═════ LISTED ENTRIES ═════

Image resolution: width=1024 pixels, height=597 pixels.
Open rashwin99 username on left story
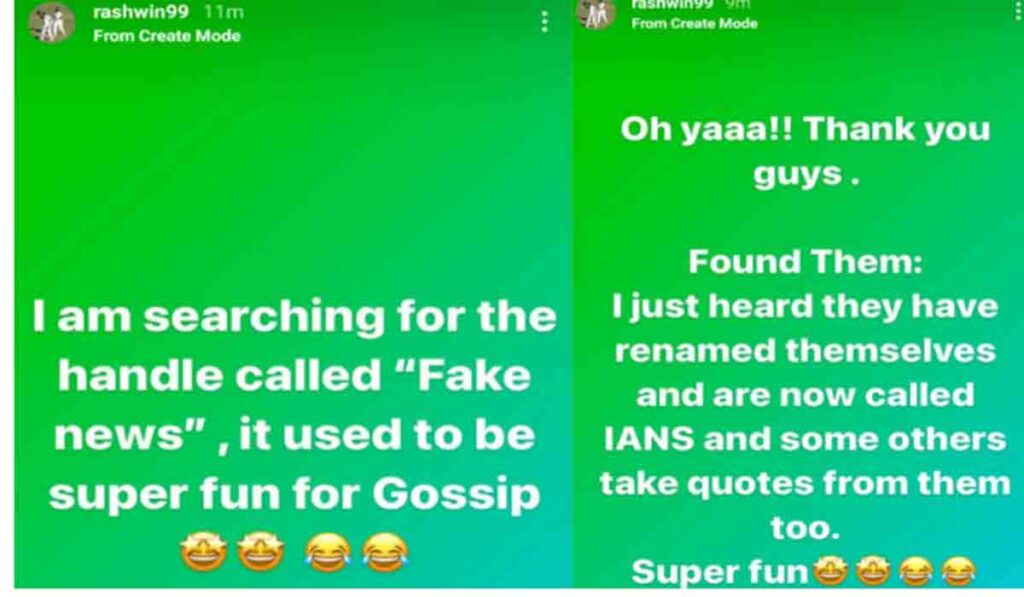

═════
═════ LISTED ENTRIES ═════

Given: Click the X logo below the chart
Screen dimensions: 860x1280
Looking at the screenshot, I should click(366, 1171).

═════

PROBLEM TO SOLVE
Produce only the lines from the line containing "Image resolution: width=1024" through the line containing "Open rashwin99 username on left story", inclusive of both, exactly as they stand in the entries above.

REPLY
Image resolution: width=1024 pixels, height=597 pixels.
Open rashwin99 username on left story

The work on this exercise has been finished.